(Stored records)
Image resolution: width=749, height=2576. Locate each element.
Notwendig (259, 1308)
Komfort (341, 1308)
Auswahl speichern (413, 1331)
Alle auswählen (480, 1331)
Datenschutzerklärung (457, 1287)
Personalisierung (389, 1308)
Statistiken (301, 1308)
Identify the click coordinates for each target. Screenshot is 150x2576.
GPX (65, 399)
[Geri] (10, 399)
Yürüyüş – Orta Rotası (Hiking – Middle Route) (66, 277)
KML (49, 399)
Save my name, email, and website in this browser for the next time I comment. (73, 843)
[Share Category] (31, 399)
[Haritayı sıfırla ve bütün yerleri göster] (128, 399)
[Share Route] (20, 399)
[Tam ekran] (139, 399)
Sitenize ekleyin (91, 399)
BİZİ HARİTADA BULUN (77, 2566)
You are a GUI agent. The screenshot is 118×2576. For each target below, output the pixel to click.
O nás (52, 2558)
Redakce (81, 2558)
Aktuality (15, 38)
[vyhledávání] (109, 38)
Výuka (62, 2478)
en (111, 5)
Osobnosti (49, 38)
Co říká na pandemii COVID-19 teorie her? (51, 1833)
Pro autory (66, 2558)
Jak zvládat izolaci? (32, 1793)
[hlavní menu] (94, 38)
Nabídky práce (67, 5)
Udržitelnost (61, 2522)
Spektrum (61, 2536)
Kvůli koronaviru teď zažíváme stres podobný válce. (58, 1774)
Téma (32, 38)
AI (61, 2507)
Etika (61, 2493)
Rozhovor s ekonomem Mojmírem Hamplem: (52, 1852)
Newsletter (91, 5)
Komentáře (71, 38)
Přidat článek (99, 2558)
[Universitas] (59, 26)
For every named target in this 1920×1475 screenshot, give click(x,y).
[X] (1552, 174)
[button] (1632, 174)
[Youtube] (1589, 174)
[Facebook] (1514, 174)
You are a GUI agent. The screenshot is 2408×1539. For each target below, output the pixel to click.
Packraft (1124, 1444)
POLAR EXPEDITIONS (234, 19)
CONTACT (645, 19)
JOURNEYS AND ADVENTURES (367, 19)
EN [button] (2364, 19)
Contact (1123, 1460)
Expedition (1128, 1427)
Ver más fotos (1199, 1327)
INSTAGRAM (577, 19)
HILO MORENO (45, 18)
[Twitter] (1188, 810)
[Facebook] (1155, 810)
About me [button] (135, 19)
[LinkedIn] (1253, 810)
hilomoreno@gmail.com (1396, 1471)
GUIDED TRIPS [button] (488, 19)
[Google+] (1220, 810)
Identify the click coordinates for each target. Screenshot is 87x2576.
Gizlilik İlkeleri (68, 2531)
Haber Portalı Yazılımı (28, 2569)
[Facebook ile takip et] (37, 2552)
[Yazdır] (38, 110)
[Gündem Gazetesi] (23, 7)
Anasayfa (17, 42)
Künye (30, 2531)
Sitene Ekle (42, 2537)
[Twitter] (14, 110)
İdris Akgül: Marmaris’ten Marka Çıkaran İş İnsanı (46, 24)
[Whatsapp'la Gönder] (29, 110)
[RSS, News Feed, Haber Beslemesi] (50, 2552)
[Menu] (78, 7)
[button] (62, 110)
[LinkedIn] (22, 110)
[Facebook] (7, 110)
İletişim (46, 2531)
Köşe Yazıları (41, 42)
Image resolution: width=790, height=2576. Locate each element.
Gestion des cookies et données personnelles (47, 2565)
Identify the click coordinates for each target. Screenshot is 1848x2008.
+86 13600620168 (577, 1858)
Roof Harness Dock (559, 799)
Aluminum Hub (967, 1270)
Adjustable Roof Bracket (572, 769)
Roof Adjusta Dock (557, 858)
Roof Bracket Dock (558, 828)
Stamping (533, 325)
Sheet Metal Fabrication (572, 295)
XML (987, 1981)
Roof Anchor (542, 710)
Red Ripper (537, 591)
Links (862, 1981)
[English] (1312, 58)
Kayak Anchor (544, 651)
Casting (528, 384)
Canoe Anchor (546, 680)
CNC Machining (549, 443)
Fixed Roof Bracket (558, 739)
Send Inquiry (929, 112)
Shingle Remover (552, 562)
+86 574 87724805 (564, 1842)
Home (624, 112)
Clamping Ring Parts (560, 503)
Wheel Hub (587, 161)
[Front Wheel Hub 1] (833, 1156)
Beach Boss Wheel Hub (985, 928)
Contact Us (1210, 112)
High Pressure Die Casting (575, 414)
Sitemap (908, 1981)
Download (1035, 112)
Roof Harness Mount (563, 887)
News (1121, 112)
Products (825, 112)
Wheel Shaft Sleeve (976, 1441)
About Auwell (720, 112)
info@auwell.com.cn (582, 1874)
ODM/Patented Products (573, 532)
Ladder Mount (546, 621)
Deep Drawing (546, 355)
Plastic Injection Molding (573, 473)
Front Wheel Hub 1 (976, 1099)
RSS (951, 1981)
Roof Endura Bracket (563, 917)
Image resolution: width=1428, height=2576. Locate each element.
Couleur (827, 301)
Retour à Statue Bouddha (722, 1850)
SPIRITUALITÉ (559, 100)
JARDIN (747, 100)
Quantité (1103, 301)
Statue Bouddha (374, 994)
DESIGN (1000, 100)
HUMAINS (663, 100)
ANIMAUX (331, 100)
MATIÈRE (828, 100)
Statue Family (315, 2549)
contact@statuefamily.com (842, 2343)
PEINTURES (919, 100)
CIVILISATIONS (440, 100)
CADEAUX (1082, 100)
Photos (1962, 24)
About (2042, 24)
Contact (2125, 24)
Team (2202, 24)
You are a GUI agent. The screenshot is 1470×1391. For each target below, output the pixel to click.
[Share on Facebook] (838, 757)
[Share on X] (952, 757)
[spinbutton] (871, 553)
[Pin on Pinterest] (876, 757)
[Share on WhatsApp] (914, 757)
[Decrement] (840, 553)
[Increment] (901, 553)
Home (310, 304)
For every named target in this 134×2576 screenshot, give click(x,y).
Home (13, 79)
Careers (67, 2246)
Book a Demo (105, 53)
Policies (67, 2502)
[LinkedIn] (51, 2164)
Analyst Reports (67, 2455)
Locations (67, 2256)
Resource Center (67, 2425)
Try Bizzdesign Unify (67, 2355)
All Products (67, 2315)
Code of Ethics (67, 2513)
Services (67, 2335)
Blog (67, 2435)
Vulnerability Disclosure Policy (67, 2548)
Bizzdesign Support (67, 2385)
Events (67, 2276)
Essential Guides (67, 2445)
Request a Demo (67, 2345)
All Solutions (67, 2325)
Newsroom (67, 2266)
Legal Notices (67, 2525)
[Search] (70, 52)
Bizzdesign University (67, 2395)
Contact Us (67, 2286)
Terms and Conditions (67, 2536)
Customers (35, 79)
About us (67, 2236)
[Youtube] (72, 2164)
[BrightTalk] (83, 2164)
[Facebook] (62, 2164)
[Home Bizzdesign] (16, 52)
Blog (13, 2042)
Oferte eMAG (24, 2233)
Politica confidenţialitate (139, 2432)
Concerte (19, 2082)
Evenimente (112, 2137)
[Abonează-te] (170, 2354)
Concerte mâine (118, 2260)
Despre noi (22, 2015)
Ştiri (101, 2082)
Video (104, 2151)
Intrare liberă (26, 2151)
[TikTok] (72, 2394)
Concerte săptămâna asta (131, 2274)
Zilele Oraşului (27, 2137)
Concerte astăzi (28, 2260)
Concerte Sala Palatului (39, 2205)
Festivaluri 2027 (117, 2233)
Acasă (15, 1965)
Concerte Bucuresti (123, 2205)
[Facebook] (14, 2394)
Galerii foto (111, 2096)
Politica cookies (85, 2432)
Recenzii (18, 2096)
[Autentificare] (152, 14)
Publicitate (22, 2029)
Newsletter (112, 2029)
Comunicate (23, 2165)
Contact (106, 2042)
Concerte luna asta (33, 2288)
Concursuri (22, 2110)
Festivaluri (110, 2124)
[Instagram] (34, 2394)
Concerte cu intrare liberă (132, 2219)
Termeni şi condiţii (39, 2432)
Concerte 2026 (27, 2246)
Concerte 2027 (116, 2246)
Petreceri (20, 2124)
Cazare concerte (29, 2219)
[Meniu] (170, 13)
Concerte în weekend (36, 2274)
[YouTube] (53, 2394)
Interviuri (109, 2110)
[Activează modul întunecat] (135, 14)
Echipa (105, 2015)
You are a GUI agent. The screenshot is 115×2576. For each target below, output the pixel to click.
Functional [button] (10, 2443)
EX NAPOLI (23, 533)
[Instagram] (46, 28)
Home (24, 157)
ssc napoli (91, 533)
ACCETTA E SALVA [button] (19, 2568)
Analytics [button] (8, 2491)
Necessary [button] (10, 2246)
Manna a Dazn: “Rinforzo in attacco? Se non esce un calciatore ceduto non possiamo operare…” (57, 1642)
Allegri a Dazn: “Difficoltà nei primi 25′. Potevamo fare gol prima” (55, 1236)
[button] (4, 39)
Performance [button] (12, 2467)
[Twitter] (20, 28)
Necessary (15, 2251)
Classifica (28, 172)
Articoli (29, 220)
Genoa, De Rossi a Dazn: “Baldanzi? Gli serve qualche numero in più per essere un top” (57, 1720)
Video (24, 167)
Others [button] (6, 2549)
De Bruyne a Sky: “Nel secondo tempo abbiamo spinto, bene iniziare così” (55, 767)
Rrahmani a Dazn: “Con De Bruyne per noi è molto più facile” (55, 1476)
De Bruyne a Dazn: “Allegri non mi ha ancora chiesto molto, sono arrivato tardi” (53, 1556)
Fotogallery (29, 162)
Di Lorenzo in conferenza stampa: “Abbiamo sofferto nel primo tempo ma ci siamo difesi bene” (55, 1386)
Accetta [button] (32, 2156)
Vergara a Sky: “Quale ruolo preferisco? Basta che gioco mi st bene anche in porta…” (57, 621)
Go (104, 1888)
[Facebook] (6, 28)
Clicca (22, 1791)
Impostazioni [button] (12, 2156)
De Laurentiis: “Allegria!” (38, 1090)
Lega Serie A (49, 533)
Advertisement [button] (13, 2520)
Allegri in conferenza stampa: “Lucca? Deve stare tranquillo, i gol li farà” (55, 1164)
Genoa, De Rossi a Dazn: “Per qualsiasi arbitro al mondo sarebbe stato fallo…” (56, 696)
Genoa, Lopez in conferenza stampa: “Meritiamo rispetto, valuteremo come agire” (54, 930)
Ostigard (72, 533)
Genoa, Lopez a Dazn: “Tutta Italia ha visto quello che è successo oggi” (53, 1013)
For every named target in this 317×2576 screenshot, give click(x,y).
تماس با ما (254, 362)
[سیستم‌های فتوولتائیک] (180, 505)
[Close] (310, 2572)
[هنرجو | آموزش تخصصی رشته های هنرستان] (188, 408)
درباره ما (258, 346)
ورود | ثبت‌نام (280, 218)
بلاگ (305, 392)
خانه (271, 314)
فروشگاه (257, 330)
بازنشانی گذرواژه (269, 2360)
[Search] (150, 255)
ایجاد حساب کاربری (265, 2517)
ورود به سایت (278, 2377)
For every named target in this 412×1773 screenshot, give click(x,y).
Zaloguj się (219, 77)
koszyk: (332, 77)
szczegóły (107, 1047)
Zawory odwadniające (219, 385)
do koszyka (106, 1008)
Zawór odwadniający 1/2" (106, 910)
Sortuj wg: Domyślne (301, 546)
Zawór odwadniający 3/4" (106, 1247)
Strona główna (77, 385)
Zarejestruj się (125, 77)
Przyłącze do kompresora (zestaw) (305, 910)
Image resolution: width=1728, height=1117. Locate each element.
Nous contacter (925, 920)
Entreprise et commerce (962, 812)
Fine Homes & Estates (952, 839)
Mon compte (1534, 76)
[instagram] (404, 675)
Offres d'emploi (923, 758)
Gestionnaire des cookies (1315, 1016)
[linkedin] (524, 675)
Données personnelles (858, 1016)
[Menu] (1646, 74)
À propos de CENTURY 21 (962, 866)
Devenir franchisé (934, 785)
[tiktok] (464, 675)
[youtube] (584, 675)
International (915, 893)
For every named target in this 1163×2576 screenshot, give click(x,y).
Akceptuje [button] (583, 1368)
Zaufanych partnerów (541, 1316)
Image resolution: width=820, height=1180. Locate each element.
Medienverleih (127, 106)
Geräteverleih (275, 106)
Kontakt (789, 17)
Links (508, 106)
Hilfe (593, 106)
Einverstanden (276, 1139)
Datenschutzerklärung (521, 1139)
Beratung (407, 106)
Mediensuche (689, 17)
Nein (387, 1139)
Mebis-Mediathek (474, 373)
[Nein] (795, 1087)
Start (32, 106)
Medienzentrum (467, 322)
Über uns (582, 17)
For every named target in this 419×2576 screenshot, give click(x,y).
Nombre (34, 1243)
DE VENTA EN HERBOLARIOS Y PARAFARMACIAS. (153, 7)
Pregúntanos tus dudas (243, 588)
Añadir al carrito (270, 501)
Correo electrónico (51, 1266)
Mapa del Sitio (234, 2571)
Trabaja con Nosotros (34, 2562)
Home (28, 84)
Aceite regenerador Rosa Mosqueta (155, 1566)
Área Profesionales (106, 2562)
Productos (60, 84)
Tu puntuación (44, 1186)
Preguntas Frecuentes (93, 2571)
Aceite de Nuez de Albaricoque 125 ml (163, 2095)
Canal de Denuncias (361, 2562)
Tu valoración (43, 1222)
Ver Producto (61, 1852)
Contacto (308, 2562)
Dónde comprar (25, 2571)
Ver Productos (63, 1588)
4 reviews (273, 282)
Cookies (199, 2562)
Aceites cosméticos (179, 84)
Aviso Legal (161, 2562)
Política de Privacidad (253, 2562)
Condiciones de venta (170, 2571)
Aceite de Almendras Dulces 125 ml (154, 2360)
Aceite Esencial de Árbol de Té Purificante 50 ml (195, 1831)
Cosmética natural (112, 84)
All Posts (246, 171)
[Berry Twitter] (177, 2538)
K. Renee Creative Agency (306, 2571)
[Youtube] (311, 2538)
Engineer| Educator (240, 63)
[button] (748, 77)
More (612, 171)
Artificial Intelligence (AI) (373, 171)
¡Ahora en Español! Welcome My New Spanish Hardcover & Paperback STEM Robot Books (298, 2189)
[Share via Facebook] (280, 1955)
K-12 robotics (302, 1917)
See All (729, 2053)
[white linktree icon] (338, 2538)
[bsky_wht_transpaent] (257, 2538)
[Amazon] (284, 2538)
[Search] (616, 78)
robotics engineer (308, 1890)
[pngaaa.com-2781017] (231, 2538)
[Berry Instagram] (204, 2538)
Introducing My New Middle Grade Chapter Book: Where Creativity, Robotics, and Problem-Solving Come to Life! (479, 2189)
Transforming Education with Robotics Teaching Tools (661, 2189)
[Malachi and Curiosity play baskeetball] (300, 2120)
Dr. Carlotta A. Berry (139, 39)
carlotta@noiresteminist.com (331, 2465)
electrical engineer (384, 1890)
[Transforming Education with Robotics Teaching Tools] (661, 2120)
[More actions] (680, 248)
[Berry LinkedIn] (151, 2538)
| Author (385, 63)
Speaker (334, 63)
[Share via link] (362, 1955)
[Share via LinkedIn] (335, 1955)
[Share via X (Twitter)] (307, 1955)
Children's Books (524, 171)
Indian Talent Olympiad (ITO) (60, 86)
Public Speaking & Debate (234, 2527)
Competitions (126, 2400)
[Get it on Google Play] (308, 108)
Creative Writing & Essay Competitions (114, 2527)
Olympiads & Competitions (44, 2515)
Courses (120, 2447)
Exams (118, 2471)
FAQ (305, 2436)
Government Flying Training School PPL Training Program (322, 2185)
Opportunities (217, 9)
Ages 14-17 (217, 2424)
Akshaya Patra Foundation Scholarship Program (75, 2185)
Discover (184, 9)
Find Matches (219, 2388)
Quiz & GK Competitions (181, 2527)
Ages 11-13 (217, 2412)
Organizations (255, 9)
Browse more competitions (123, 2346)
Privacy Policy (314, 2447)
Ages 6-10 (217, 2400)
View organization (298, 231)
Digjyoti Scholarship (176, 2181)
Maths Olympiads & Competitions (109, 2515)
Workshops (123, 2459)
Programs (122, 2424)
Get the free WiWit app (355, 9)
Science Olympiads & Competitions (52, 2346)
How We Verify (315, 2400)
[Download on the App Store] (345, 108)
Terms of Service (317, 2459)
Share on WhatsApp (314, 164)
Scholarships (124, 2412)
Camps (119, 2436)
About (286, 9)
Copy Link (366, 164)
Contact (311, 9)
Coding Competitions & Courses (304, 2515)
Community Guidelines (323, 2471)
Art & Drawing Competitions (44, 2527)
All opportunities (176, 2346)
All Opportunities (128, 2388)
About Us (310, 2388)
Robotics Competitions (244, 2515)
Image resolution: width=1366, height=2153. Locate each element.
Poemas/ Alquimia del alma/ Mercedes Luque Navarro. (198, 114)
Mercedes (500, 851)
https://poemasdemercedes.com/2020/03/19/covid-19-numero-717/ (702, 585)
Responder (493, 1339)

Directions for this task:
Using the data above, reproduce exactly the lines between those holding "[Home Bizzdesign] (16, 52)" and "Publicitate (22, 2029)", inclusive, and no others.

Solution to the exercise:
[Home Bizzdesign] (16, 52)
Blog (13, 2042)
Oferte eMAG (24, 2233)
Politica confidenţialitate (139, 2432)
Concerte (19, 2082)
Evenimente (112, 2137)
[Abonează-te] (170, 2354)
Concerte mâine (118, 2260)
Despre noi (22, 2015)
Ştiri (101, 2082)
Video (104, 2151)
Intrare liberă (26, 2151)
[TikTok] (72, 2394)
Concerte săptămâna asta (131, 2274)
Zilele Oraşului (27, 2137)
Concerte astăzi (28, 2260)
Concerte Sala Palatului (39, 2205)
Festivaluri 2027 (117, 2233)
Acasă (15, 1965)
Concerte Bucuresti (123, 2205)
[Facebook] (14, 2394)
Galerii foto (111, 2096)
Politica cookies (85, 2432)
Recenzii (18, 2096)
[Autentificare] (152, 14)
Publicitate (22, 2029)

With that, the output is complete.